*** Dataset records ***

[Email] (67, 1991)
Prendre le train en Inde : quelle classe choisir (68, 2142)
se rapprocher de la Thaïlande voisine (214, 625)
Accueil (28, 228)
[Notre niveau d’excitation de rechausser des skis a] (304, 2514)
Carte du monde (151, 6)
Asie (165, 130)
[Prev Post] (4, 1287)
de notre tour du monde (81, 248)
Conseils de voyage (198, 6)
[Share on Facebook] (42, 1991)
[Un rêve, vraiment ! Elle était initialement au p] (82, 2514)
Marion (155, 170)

***
*** Dataset records ***

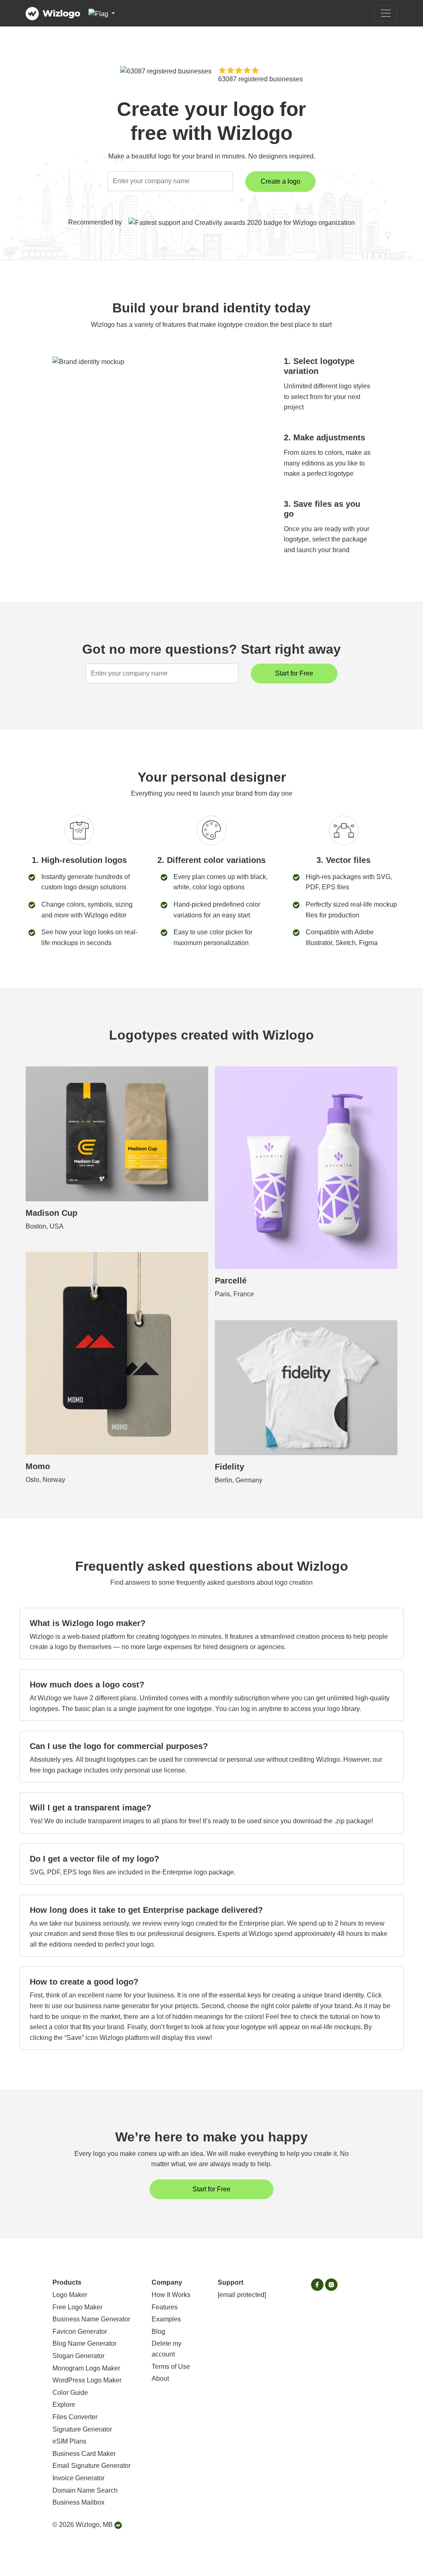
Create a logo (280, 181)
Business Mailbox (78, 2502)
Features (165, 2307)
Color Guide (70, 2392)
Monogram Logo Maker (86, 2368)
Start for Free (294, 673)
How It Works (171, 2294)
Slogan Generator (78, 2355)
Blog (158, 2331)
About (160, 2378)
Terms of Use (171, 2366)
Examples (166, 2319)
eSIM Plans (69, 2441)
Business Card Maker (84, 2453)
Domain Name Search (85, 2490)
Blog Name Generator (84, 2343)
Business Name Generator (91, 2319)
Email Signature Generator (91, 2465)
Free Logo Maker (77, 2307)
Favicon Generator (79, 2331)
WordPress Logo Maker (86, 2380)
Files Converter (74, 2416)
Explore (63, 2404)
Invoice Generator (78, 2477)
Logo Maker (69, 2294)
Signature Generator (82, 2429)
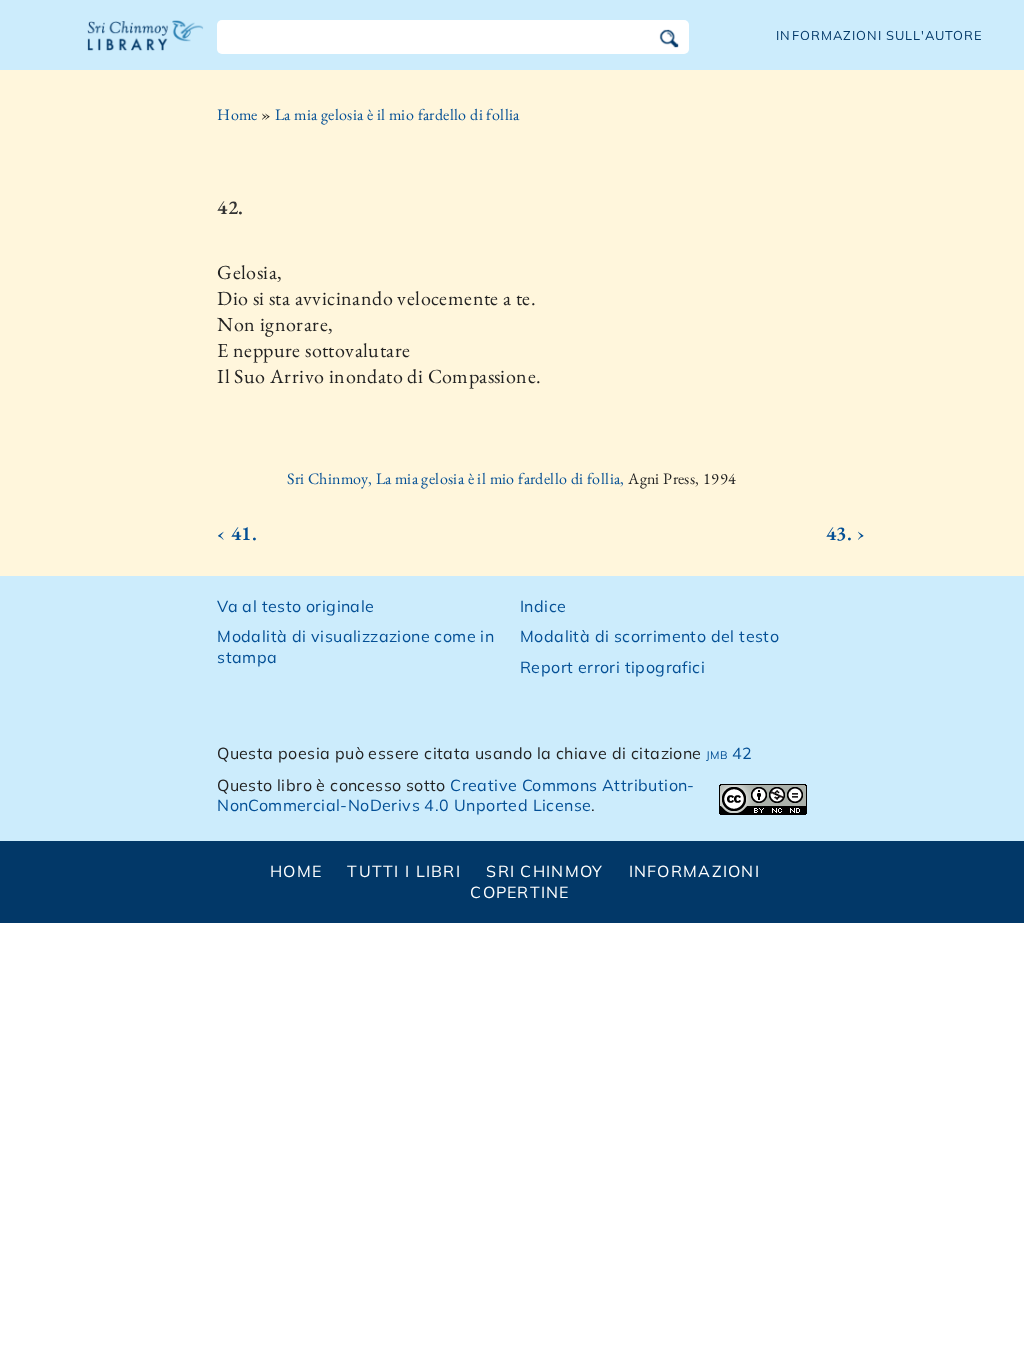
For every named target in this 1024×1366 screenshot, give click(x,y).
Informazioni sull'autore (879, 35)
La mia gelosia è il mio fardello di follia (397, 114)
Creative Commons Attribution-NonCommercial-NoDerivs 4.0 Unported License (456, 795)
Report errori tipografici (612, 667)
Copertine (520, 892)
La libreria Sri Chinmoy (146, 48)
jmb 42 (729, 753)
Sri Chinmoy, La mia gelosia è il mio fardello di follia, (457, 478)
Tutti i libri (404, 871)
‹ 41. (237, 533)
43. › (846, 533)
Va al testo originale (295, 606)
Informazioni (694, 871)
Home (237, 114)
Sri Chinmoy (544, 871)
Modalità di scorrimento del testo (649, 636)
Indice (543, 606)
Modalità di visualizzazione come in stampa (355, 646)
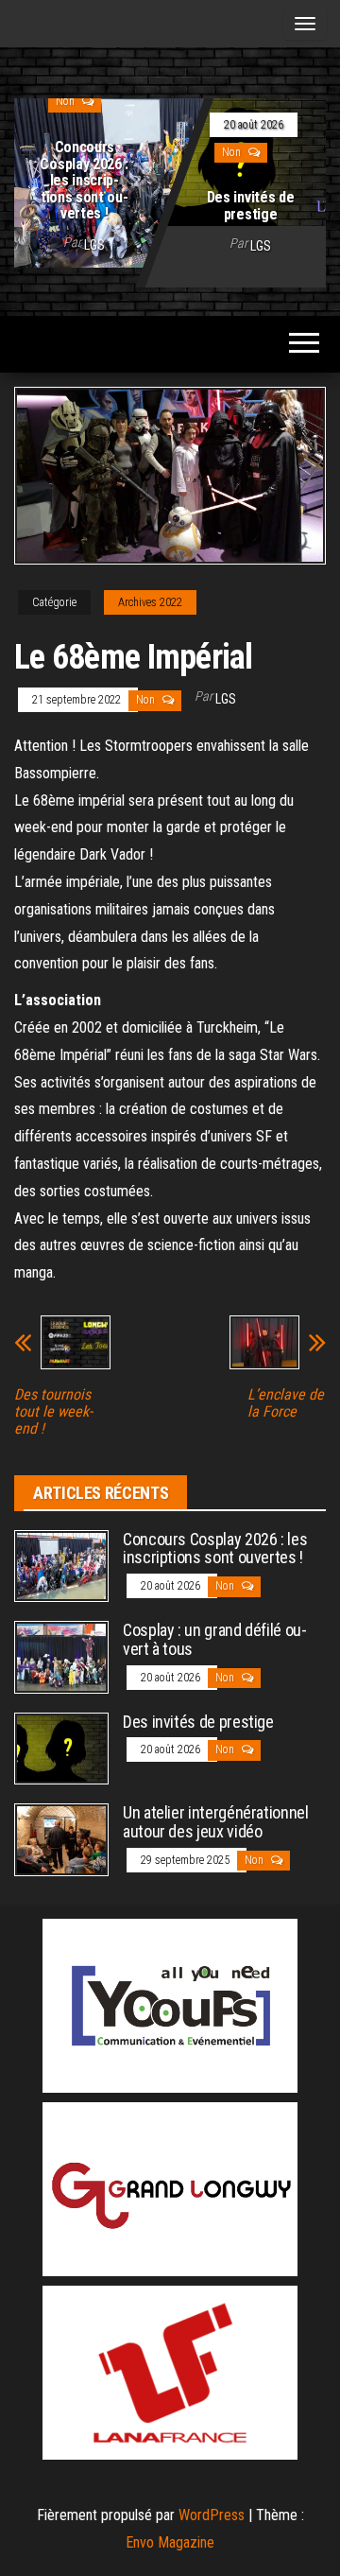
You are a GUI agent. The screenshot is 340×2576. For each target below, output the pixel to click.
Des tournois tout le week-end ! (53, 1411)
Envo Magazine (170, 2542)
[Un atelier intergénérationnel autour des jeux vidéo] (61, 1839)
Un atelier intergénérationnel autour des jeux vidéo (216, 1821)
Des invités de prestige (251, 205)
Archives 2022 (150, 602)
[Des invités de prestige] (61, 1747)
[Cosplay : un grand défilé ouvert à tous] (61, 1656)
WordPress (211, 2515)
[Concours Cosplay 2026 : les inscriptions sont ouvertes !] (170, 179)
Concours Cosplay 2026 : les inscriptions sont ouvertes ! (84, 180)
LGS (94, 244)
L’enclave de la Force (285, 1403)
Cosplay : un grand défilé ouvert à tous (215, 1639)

***

▶ _Task requirements_
Exactly the lines above from the one that contains "Modalità di scorrimento del testo (649, 636)" down to the one that contains "Cosplay : un grand défilé ouvert à tous (215, 1639)" are to be output, both ends kept and pictures omitted.

▶ _Reply to the exercise_
Modalità di scorrimento del testo (649, 636)
Indice (543, 606)
Modalità di visualizzazione come in stampa (355, 646)
You are a GUI agent. The screenshot is 340×2576. For each target below, output the pixel to click.
Des tournois tout le week-end ! (53, 1411)
Envo Magazine (170, 2542)
[Un atelier intergénérationnel autour des jeux vidéo] (61, 1839)
Un atelier intergénérationnel autour des jeux vidéo (216, 1821)
Des invités de prestige (251, 205)
Archives 2022 (150, 602)
[Des invités de prestige] (61, 1747)
[Cosplay : un grand défilé ouvert à tous] (61, 1656)
WordPress (211, 2515)
[Concours Cosplay 2026 : les inscriptions sont ouvertes !] (170, 179)
Concours Cosplay 2026 : les inscriptions sont ouvertes ! (84, 180)
LGS (94, 244)
L’enclave de la Force (285, 1403)
Cosplay : un grand défilé ouvert à tous (215, 1639)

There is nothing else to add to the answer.